# Solving Linear Equation

Solving equations is more or less what algebra is all about. In this lesson we will practice solving a variety of linear equations.

Note: Linear Equations are equations that have an unknown variable that is to the power of 1, i.e. x1 i.e. x, so an equation like 2x + 1 = 5x - 3. It must have no variables like x^2.

Solve the following linear equations. Note that some answers may not be whole numbers.
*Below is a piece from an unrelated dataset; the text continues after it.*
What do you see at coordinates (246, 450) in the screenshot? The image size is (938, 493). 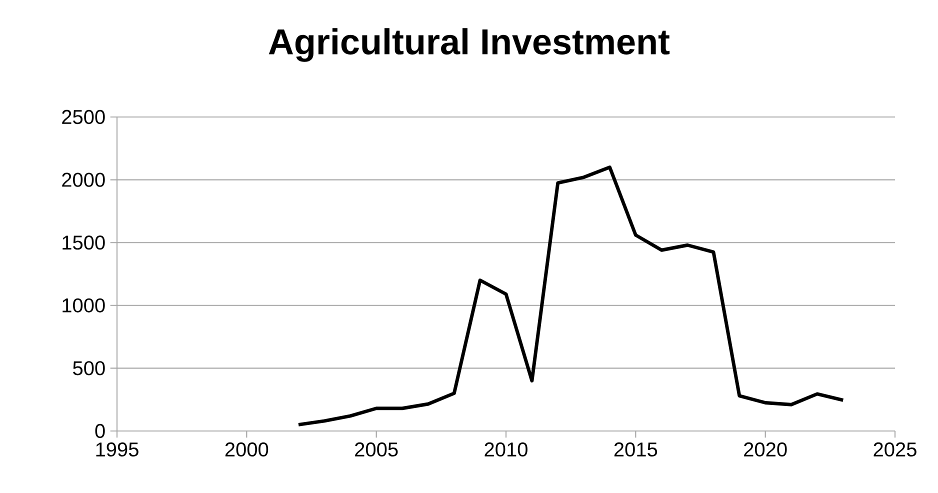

A quick reminder of how to solve these questions:

1. First, see if we can simplify the equation through Commutative, Associative or Distributive Properties,
2. Use Inverse Operations, which is doing the opposite of the order of operations (the opposite of what has been done to x)

## Question 1a

2x - 6 = 10

We will start to “speed up” our Inverse Operations as we get better at them, if you are unsure, try going through the previous lesson. But for this first one we will go over it again,

2x - 6 = 10

Identify what has been done to x on the left-hand side following the order of operations (BEDMAS)

1) Multiplied by 2

2) Subtracted by 6

Now, Inverse Operations tells us we do the opposite order with the opposite operation

2) Divide by 2

So,

Add 6 to both sides (remember the Additive Properties of Equality and the Multiplicative Properties of Equality),

2x - 6 + 6 = 10 + 6

2x = 10 + 6

2x = 16

Divide both sides by 2,

(2x)/2 = (16)/2

x = 8

## Question 1b

{x+5}/3 = 3

Multiply by 3

({x+5}/3) 3 = (3)3

x + 5 = 9

Subtract 5,

x = 4

• 3(x - 1) = 27
• Notice, there are two different ways we could solve this, both correct, we can use the distributive property to multiply out the brackets then do inverse operations,

or,

we can start by dividing by 3, this looks to be the easier way,

First, divide by 3,

(3(x - 1)) / 3 = (27) / 3

x - 1 = 9

x - 1 + 1 = 9 + 1

x = 10

## Question 1c

{-5/3}x + 3 = 5

This might be a bit daunting seeing a fraction as a coefficient, however, stick to our rules, it might help to write a bracket around the -5/3 to help is see it as a coefficient multiplying our variable,

(-5/3) x + 3 = 5,

Firstly,

Subtract 3,

(-5/3) x + 3 - 3 = 5 - 3

(-5/3) x = 2,

We can solve this a couple ways,

We can it write this like,

{(-5) x}/3 = 2,

Then multiply by 3,

({(-5) x}/3)3 = (2)3

-5x = 6

Then divide by - 5

(-5x)/-5 = (6) /-5

x = -6/5

OR

We can solve by dividing by the coefficient (-5/3) on both sides, in one step,

(-5/3) x = 2

((-5/3) x) / (-5/3) = (2)/ (-5/3)

x = 2/ (-5/3)

Something divided by a fraction is the same as multiply something by the inverse (or flipped version) of that fraction i.e. 2 / (1/2) = 2 x (2/1)

x = 2(3/-5)

x = 6/-5, or x = -6/5

## Question 1d

{3(x - 5)}/ 6 + 7 = 5

Dealing with a larger equation, it might help to go over your Inverse Operations,

Identify what has been done to x, on the side of the equation that has x,

BEDMAS!

1) Brackets first, subtract 5

2) Multiply and Divide, the order does not matter for multiplication and division, but let us choose multiply, so,

Multiply by 3

3) Divide by 6

Now, we do the opposite of this order, with the opposite operations

1) Subtract 7

2) Multiply 6

3) Divide 3

Now, apply this to our equation, {3(x - 5)}/ 6 + 7 = 5

1) Subtract 7

{3(x - 5)}/ 6 + 7 -7 = 5 - 7

{3(x - 5)}/ 6 = -2

2) Multiply by 6,

({3(x - 5)}/ 6)6 = (-2)6

3(x - 5) = -12

3) Divide by 3

(3(x - 5))/3 = (-12)/3

x - 5 = -4